As missões LAMAT fazem parte de uma iniciativa mais ampla de Cooperação em Segurança de Saúde liderada pelas Forças Aéreas do Sul (AFSOUTH), que integra os serviços médicos militares dos EUA com os profissionais de saúde do país anfitrião. A iniciativa apoia o socorro médico imediato, ao mesmo tempo em que fomenta a cooperação e a confiança de longo prazo entre os Estados Unidos e as nações parceiras.

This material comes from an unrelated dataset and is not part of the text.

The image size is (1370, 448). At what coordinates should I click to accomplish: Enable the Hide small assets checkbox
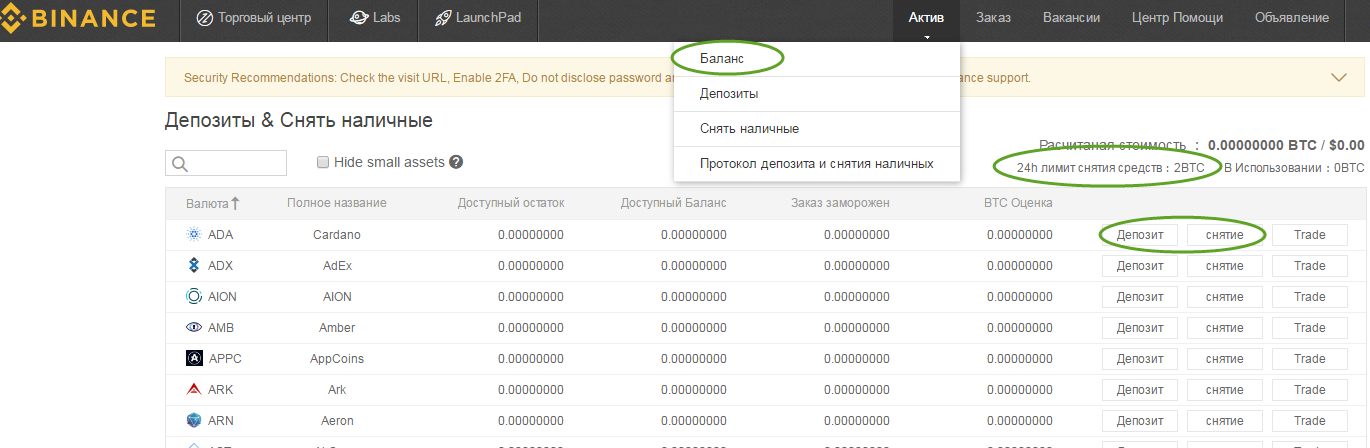[x=323, y=162]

Durante as próximas duas semanas, uma equipe multidisciplinar de pessoal médico da Força Aérea dos EUA se integrará aos profissionais locais em instalações médicas em Georgetown, Linden e West Demerara.
Esses lugares foram identificados pelo Ministério da Saúde da Guiana e pelos diretores de hospitais, com base nas prioridades locais e nas necessidades especializadas que se alinham com as capacidades da Força Aérea dos EUA. Os serviços médicos incluem atendimento primário, pequenas cirurgias, procedimentos odontológicos e atendimento oftalmológico. Além disso, as equipes técnicas se concentrarão no reparo de equipamentos médicos, para garantir que a infraestrutura hospitalar permaneça sustentável durante muito tempo após o término da missão, enquanto as equipes de administração médica colaboram para gerenciar as operações diárias, o pessoal, a logística e o gerenciamento de registros.
Para os aviadores participantes, a missão também serve como uma oportunidade crítica de preparação.
“O LAMAT consiste em trabalhar lado a lado, compartilhar conhecimentos, fortalecer a capacidade médica e construir os relacionamentos que tornam nossas equipes mais fortes juntas”, disse o Coronel Ted Liszeski, da Força Aérea dos EUA, diretor da missão LAMAT na Guiana. “A missão não se trata de que uma nação ajude a outra; trata-se de colaboração; trata-se de aprender uns com os outros; e trata-se de fortalecer a prontidão através da parceria.”
Ao trabalharem lado a lado junto aos leitos dos pacientes, os profissionais de saúde dos EUA e da Guiana fortalecem a interoperabilidade e sua capacidade de trabalhar juntos de forma integrada. Essa colaboração reforça o compromisso dos EUA de ser um parceiro de confiança na região do Caribe e das Pequenas Antilhas, ao mesmo tempo em que apoia a segurança e o bem-estar compartilhados do hemisfério.
Esse compromisso foi ressaltado pelo vice-chefe da Missão da Embaixada dos EUA na Guiana, John Crippen, que destacou a importância de continuar a construir o relacionamento bilateral.
“A sólida parceria em matéria de saúde entre os Estados Unidos e a Guiana se desenvolveu ao longo de décadas”, disse Crippen. “A missão LAMAT 2026 reflete a parceria duradoura dos Estados Unidos com a Guiana e nosso compromisso comum de melhorar os resultados na área da saúde para o povo guianense.”
À medida que as operações clínicas começam, o foco permanece em uma equipe, trabalhando em conjunto para gerar um impacto duradouro. Todos os cuidados prestados pela equipe dos EUA são projetados para complementar, e não para substituir, os serviços locais. Os profissionais de saúde trabalharão juntos para garantir a continuidade ininterrupta dos cuidados, após o término da missão de duas semanas.